The Centre de recherche en sciences animales de Deschambault (CRSAD), which stems from a partnership between the Province of Quebec and the Université Laval, has received an investment of up to $1.4M from the Government of Canada. The investment will go towards three research projects related to ducks, honeybees, and goats. "In addition to the new knowledge acquired, the projects will contribute to the training of highly-qualified personnel who will then be able to act as agents of change in the production of bees, dairy goats or ducks and continue to support innovation in these sectors,” explained CRSAD President Doris Pellerin. “The projects will also contribute to the improvement of production conditions and animal welfare." PR Newswire (QC)

Dal receives investment for 16 additional undergraduate medical student positions

Dalhousie Medical School is ready to welcome 16 additional undergraduate medical students over the next year, earmarking the positions specifically for individuals from Nova Scotia. Dal reports that the investment comes at a time when access to family physicians is top of mind for many Nova Scotians. The government is investing $300K this year to add the new seats, and will increase the annual investment to $4.8M by the 2023-24 academic year. “This is really exciting news for the university and the province,” said Dal Interim President Teri Balser. “Dalhousie is fully committed to providing quality health care to communities across Nova Scotia. This investment will allow us to do even more to improve the health of our province’s population.” Dal (NS)

NSCC officially launches ocean-focused technology centre

Nova Scotia Community College has celebrated the official opening of the Sensing, Engineering and Analytics-Technology Access Centre. NSCC states that SEA-TAC is the only ocean-focused Technology Access Centre. The centre is located at NSCC’s Ivany Campus and the Centre for Ocean Ventures and Entrepreneurship, and will provide access to technology and capabilities that include coastal mapping, subsea imaging, and vessel energy audits; as well as training in several areas. The college also highlighted a $1.75M investment from the Government of Canada towards the centre. NSCC (NS)

Langara launches Graphic Novel & Comix Program

Langara College has announced a new Graphic Novel & Comix certificate program that will start September 2019. The full-time program will be taught by seven of the top comic book creators in Vancouver, and will include courses such as Life Drawing for Comics, Layout for Comics, and Advanced Comic Storytelling. “Following the success of our part-time program, I’m excited to provide a full-time option that allows students to continue working while studying,” said CS Arts & Illustration Program Coordinator Jeff Burgess. “Opening up this full-time program means they can finish the program faster, build their portfolios, and move ahead with their own careers in graphic novels and comics.” Langara (BC)

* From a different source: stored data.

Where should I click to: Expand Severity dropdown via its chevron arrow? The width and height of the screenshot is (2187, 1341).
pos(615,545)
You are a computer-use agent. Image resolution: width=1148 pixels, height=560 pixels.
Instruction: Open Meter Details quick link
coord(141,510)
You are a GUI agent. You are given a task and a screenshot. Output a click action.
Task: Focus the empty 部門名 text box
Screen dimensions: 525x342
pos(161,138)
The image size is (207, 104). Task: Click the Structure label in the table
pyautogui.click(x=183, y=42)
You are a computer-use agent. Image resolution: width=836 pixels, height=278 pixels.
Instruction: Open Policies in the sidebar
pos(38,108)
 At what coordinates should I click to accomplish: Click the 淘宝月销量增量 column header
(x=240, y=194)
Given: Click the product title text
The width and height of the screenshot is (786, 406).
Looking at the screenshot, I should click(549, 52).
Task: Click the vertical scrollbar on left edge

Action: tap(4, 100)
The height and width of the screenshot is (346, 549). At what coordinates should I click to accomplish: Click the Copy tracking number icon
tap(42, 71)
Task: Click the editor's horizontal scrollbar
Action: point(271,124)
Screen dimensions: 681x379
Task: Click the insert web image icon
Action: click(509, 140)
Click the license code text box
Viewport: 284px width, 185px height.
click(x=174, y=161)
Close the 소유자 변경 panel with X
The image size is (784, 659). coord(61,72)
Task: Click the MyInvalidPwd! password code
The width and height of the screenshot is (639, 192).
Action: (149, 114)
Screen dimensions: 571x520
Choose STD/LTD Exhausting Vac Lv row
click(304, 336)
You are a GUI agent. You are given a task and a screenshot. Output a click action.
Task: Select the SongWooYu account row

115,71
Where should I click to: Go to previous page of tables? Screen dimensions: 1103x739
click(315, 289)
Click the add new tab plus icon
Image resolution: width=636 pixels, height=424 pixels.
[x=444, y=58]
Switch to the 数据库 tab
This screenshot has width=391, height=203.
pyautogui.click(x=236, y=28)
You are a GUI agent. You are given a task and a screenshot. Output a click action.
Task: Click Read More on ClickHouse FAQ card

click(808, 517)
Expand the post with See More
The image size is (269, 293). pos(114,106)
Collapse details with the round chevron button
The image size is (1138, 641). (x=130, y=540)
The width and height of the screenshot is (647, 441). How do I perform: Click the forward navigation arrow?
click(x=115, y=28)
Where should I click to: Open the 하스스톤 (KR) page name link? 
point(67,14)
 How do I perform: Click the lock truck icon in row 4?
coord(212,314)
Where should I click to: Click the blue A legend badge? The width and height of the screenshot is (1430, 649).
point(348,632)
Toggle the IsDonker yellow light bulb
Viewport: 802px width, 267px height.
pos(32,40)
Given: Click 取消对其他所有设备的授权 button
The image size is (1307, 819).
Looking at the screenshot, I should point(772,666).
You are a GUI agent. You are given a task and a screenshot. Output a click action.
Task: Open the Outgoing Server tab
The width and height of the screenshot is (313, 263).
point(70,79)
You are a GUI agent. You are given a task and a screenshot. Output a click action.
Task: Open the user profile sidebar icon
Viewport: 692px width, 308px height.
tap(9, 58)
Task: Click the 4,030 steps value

More public funding for higher ed associated with fewer graduates: IHE

A new study has found that countries that provide more public funding for higher education tend to have fewer graduates overall, reports Inside Higher Ed. Researchers for the study reportedly compared 45 high-income member countries of the Organization for Economic Co-operation and Development and found that countries that had a greater share of higher education funding from public sources tended to have a smaller share of the 25-to-34-year-old population with tertiary education. They argue that this means that expanding public funding for a country leads to fewer graduates, but acknowledge that factors such as loans and contextual differences between countries are not included in the data. Inside Higher Ed (International)

McGill mining research receives $1.5M from Canada Clean Growth Program

McGill University has received $1.5M from Natural Resources Canada’s Clean Growth Program for a project focused on cleaner demolition technology. The program invests in clean technology research and development projects in Canada’s energy, mining, and forest sectors. “The goal of this project is to create, test and validate a revolutionary method for rock fragmentation for underground mining and tunnelling projects,” said McGill Director of Mining Engineering Hani Mitri. “This technology will revolutionize mining and tunnelling by achieving a more efficient, far safer, and more environmentally friendly technique for rock fragmentation.” McGill (QC)

USask cuts subscriptions to nearly 4,000 academic journals

The University of Saskatchewan is reportedly cancelling its subscriptions to nearly 4,000 academic journals in response to the “unsustainable rising costs of subscriptions set by publishers,” says the Star Phoenix. The cancellation is expected to remove $1.4M from the University Library’s $14M collections budget, which is largely allocated to journal subscriptions. In response to concerns about access to leading research covered in the journals, USask’s Library Dean Melissa Just said the institution is gathering information from graduate students and faculty to “identify priority titles.” The Star Phoenix (SK)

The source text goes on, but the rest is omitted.